Developments in the area may point to intransigence, but it is as true to say that the foundation for change is taking place in Israeli politics. Against a rising number of casualties among soldiers, recent polls conducted among Israelis indicate that the planned pullout by Israel from the Gaza Strip is gaining currency, even within Likud circles. A reawakening left and a large number of protesters of unnamed party affiliation are reinforcing the ranks of those tending to favour the plan. The message of recent protests to the Sharon government reads: Either the government takes political action or it falls.
There can be no middle road.

As things stand, the solution to the conflict is in Israel's hands, being the stronger party. It has the leeway to consider alternatives and make choices. We have none: we can never opt for surrender, which in the absence of the possibility of victory, constitutes no alternative.

This is a war in which there can be no trenchant victory for either side. There can be no victor, except on a relative scale, the number of casualties claimed by the one party or the other. By now, Israel should realize it will never succeed in wiping the Palestinian people off the map, nor can the Palestinians erase Israel and the Israeli people. What the Palestinians can do - within a relative scale - is to force Israel to withdraw from the land occupied in the war of June 1967, and to receive the Right of Return in full, in exchange for recognition of Israel as an independent state for the Jews.

We must get ready for a full Israeli withdrawal of the Israeli army from the Gaza Strip. It hardly needs be said that the liberation of the Gaza Strip still leaves the problem of the occupation unresolved. We in the West Bank and Jerusalem will remain hostage to the chains of the occupation. We will still have to fight for our freedom, but this state of affairs should also drive us to observe the lay of the land, survey the tides on both sides, and come up with initiatives.

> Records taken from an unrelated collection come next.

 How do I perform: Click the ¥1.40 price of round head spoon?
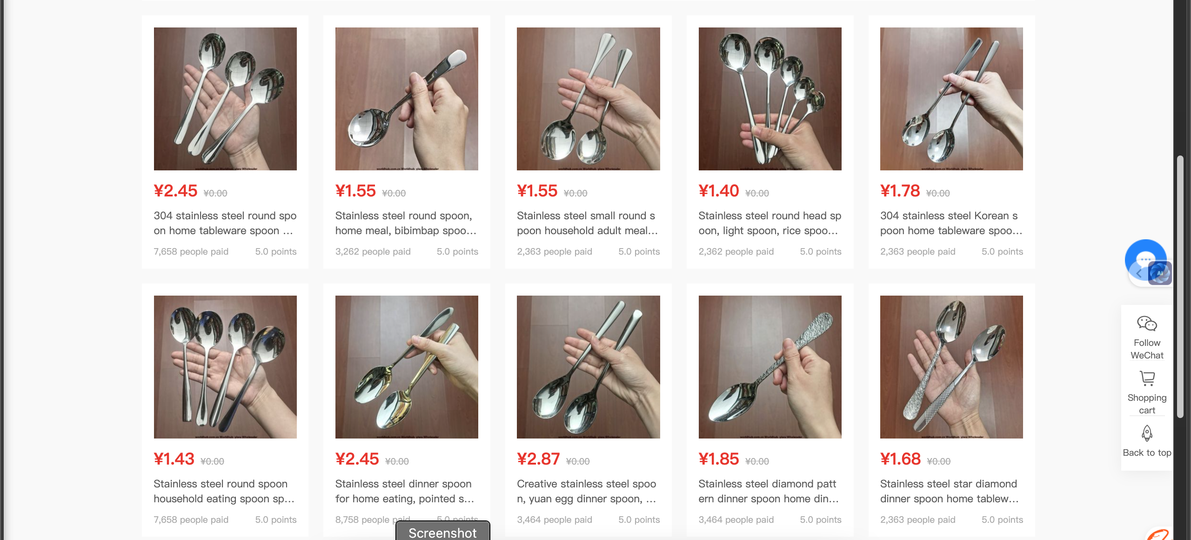(718, 191)
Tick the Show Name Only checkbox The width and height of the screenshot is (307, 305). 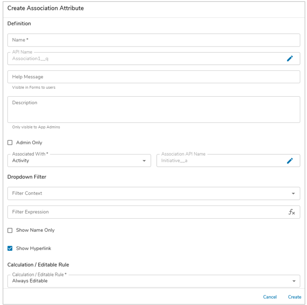click(10, 230)
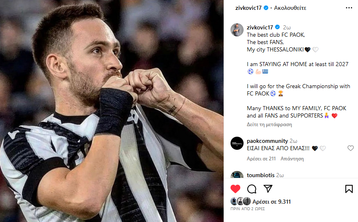Toggle the save bookmark icon
Image resolution: width=358 pixels, height=222 pixels.
pyautogui.click(x=349, y=189)

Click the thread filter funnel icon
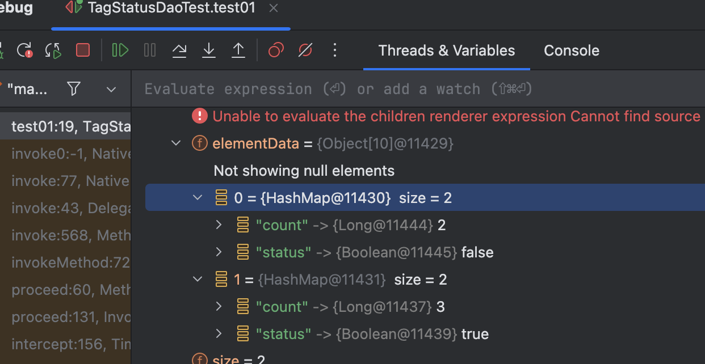pos(74,89)
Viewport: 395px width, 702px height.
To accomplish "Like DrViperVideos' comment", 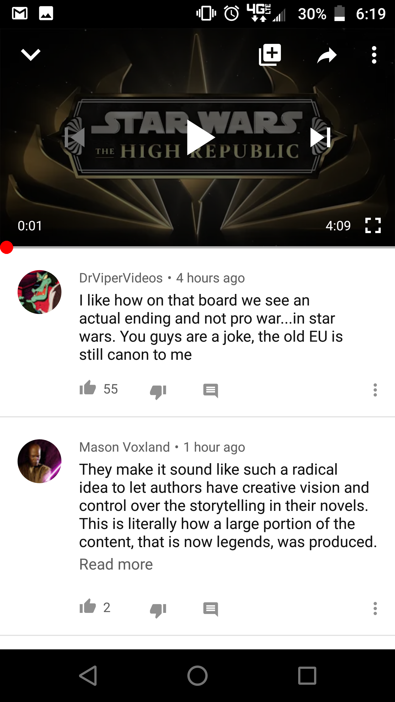I will point(88,388).
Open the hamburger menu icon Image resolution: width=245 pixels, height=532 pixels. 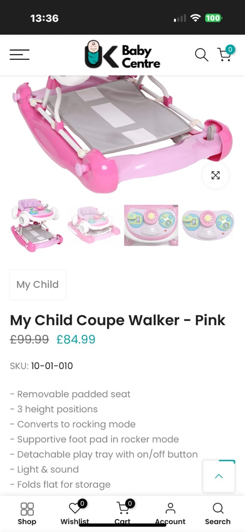click(19, 55)
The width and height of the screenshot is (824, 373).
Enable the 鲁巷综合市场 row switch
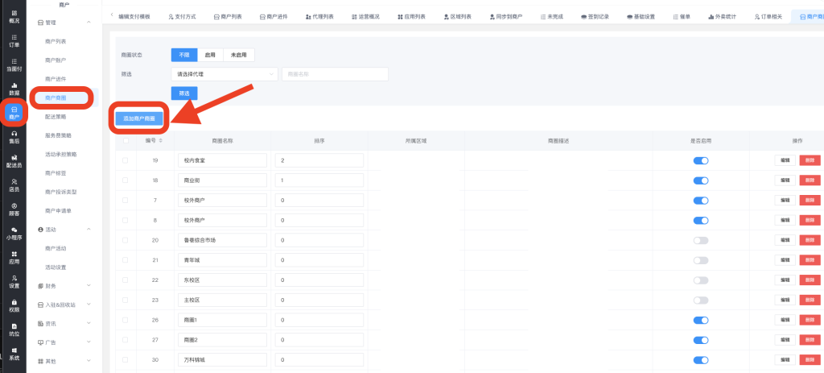click(x=701, y=240)
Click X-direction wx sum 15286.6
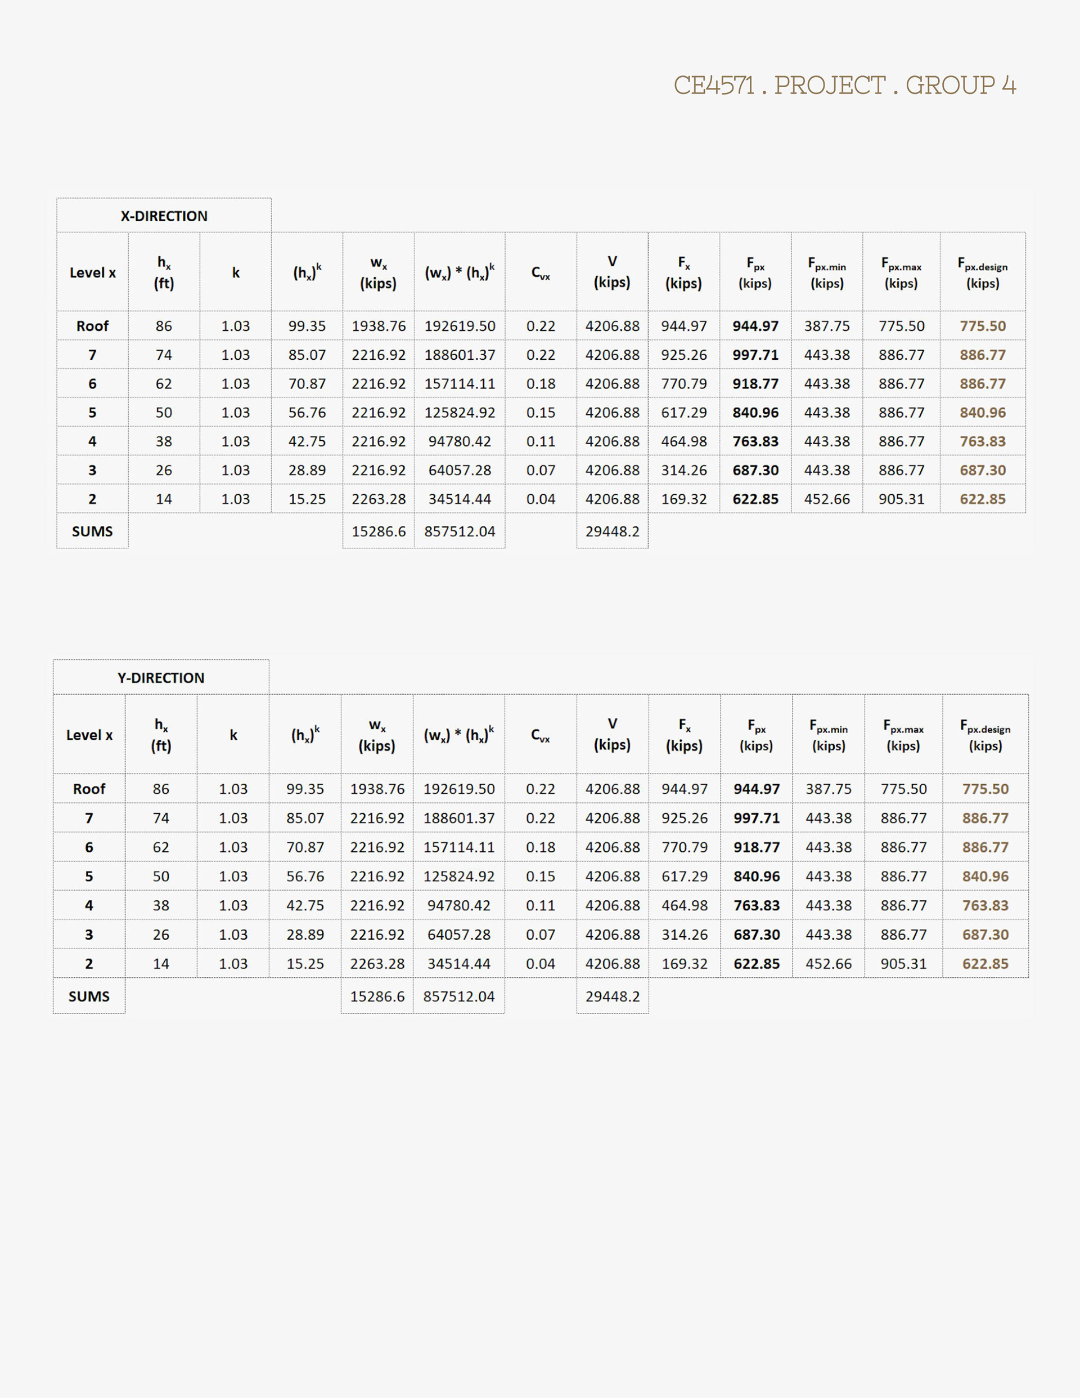Viewport: 1080px width, 1399px height. [x=378, y=531]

The silent majority in Israel that wishes for peace requires true support from us to encourage it to confront the extremists who insist on perpetuating the conflict until the last drop of Palestinian and Israeli blood is shed. We need to say to them, you have a true and loyal partner. For we make peace with those who wish to make peace with us. We reach out to those who reach out to us. The gathering voice calling for a full withdrawal will spread to include not only the Gaza Strip but also the West Bank. We have clashed enough, and have slain and slaughtered each other for all too long. Now you too have funerals to attend all too frequently, as we plod day in, day out, to bury our dead.

If Israel is opting for the road to peace by first withdrawing from Gaza, we must find amongst ourselves a way to welcome the step and to match it. Just as there is a potential majority supporting peace in Israel, it also exists in Palestine, where there is more than a mere majority but a consensus that peace connotes not only the end of the occupation but also the end of war for both nations.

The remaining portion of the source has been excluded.